> EXTRACT PROVIDED:
◇ ◇ ◇

Assignment one questions and answers

Here are some questions and answers about assignment one. Suggestions for additions to this list are welcome (via e-mail).

Other resources:


Q: I uploaded my file at 11:45 last night [October 14th] and it didn't work at CDF, but it worked fine at home. May I have an extension on account of this?

A: No. It's simply not possible for us to accommodate problems with your own computer equipment. I suggest that you use the CDF computers, which are professionally managed; you can use the CDF computers from home over the net just fine; see remotelogin.html.

Use of your own equipment is at your own risk; I can sometimes assist you with it, and I'm not opposed to it, but if problems with your own computer were allowed to cause you to have extensions, everyone would have free extensions. It's just not feasible.

At this date [October 15th] it's a bit late for this information to be of use to you for assignment one. Fortunately I have a time-warp here so I'll post this on the course web page retroactively on September 27th. Please be advised.

When the due time approaches, just hand in what you've got; you have to move on with your other work, in this course and in your other courses. But also, please try to avoid last-minute problems by avoiding setting yourself up to have a major change in working environment right at the last minute, such as switching from your home computer to CDF. And you do have to make your program work at CDF, so just start there.

If you know in advance that you're going to be late for a good reason, please talk with me about it in advance; although be warned that my suggestion might be that you should simply submit in advance.

I'd also like to point out that even a zero out of 10% is far better than cheating and suffering an academic penalty. Don't cheat even if you're under pressure; and please re-read the section about academic offences at the end of the course information sheet. Whatever the penalty eventually applied for cheating, it will be worse than merely a zero on the assignment.


Q: (applies to the paper handout only) I can't understand the paragraph at the bottom of the first page about "at least one [command-line argument] is positive". Doesn't "zeller" require three arguments?

A: Oops; this paragraph is meant as a closing paragraph for the specification of "nimmove", not "zeller". I'm not sure how I mixed that up.

I've corrected it on the PDF file on the web page.

For zeller, it should say:

You can assume that all command-line arguments are well-formed positive integers, but you do need to check the argument count ($#).
For nimmove, it should say:
You can assume that all command-line arguments are well-formed non-negative integers, and that at least one is positive. However, you should emit a usage message in the case of no arguments.


Q: How do I submit my assignment?

◇ ◇ ◇

> STORED RECORDS:
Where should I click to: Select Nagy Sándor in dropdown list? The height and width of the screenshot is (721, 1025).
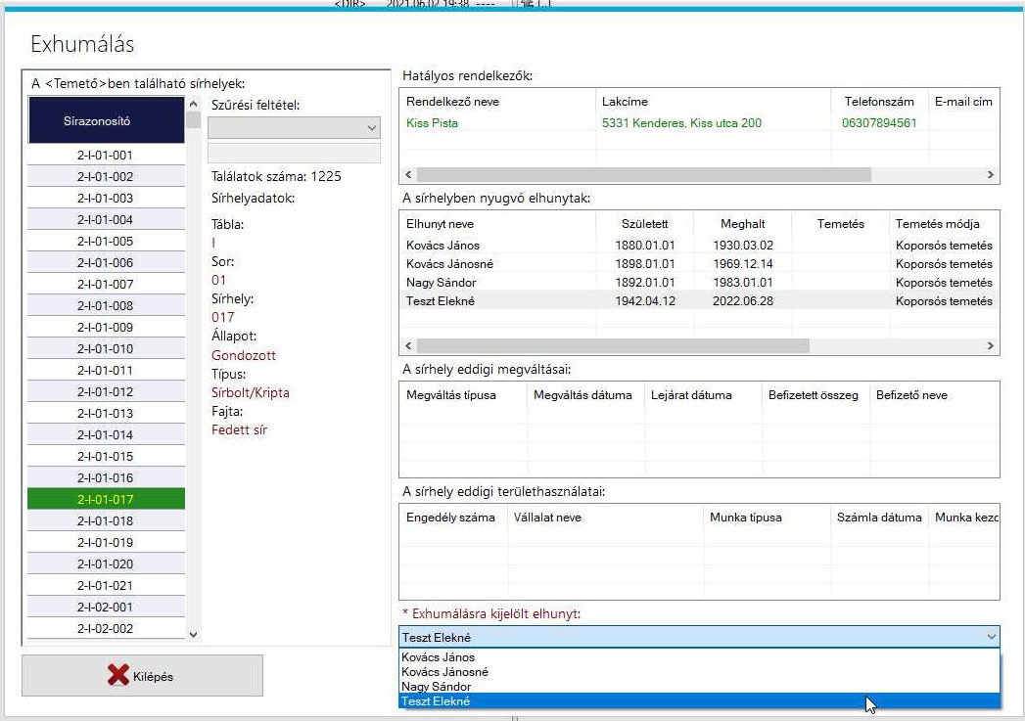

◇ ◇ ◇

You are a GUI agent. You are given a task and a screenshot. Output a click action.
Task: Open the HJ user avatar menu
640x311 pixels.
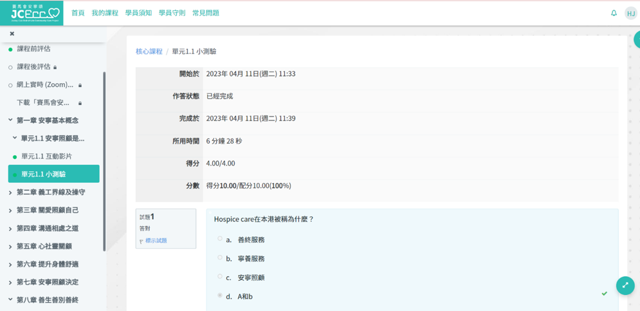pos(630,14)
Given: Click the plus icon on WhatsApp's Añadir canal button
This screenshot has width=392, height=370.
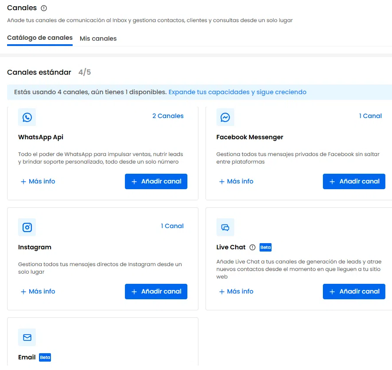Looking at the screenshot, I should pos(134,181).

◇ ◇ ◇

> WHAT YOU WILL DO: Please resume the assignment one Q&A page, picking up right after its last line.

> TASK RESULT:
A: Sorry, I seem to have managed to leave that off the hand-out. Oh well, the two pages were full anyway.

I suggest you begin by making a subdirectory to hold your assignment files, plus any other working copies and associated files. Please call your assignment files "zeller" and "nimmove". Your files must have the correct names to be processed by the grading software.

Once you are satisfied with your files, you can submit them for grading with the command

	submit -c csc209h -a a1 zeller nimmove
You may still change your files and resubmit them any time up to the due time. You can check that your assignment has been submitted with the command
	submit -l -c csc209h -a a1
(that's an "ell", as in "ls -l")

You can submit files individually instead of all at once, and you can resubmit a particular file by using the -f option, e.g.

	submit -c csc209h -a a1 -f nimmove
This is the only submission method; you do not turn in any paper.


Q: What should the exit status of my programs be?

A: If errors occur, the exit status should be non-zero -- you can use the actual exit status of a failing sub-command if available, or you can say "exit 1".

If no errors occur, the exit status should be zero, like all good unix processes. If you "fall off the end" of the shell script, the exit status will be the exit status of the last command executed, which will generally be zero since no error occurred, so your shell script will behave correctly.


Q: What do we have to do to comply with the guideline that "the properly-behaved shell script sets its own PATH variable"?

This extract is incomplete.